— Records —
****

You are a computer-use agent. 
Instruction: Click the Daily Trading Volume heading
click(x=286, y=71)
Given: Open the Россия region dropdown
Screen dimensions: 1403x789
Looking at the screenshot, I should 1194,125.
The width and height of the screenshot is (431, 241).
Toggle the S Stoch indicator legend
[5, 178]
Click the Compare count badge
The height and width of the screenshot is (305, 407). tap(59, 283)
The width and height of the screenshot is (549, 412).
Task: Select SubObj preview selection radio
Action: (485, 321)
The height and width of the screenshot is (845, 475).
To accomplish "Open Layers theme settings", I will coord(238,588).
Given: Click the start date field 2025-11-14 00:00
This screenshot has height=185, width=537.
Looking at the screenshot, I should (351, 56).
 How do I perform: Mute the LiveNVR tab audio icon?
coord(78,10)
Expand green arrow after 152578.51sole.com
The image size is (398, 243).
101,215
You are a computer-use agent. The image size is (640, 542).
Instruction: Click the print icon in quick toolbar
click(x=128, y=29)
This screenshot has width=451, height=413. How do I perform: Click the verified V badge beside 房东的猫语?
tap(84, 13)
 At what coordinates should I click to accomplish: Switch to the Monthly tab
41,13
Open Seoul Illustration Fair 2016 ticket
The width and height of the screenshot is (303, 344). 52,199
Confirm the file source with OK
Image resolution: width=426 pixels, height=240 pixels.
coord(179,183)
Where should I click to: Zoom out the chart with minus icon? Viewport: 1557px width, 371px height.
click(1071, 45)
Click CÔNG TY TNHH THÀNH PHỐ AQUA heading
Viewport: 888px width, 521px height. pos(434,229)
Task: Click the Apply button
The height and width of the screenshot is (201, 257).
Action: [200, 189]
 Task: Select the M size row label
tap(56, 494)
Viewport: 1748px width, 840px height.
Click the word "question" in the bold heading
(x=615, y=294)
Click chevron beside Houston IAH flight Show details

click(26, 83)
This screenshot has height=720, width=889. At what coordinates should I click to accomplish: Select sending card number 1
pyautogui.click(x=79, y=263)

****

Tally the lines of the entries above that hold the word "Given"; the number is the whole answer.

— Response area —
2